Sep 19, 2009 Doug Campbell Uncategorized
Lebanon town board members tabled action on a series of road bore requests filed by Nornew Inc connected to a proposed 8.2 mile 16 inch high pressure steel natural gas pipeline Monday after a standing room only public hearing attended by over 40 in which a number of town residents and property owners objected to the proposal and expressed concerns about public safety and environmental impacts to several state Public Service Commission staff members.
Lebanon Supervisor Jim Goldstein, after conducting a public informational meeting that lasted nearly two hours, clarified with PSC officials in attendance that if the town declined to approve the road bore request, that the proposal might be delayed or the proposed route would have to be reconfigured by the natural gas developer. Nornew Inc. representatives have filed documents and exhibits with the PSC which are on line for viewing at the state PSC web site, including Goldstein polled the audience and the large group of Lebanon residents were unanimous in their opposition to the road bore approval at this time due to safety concerns and inspection/oversight questions, as well as environmental and farmland preservation issues.

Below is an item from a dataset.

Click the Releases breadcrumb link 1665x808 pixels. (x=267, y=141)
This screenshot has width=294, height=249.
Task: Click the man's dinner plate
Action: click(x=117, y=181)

Lebanon Town Council member Carol King voted to table the resolution, seconded by Council Lois Hartshorn, so the town board will not act on the road bore permit request for portions of town roads including Vosburg, Bastain, Lebanon Center and Lebanon Hill roads until their next board meeting on Oct. 13. Supervisor Goldstein said the town board would be obligated to act at that time according to procedure, but could vote the road bore permit request down at that time, depending on whether or not the multiple questions raised at the public hearing were adequately addressed by Nornew Inc and PSC officials.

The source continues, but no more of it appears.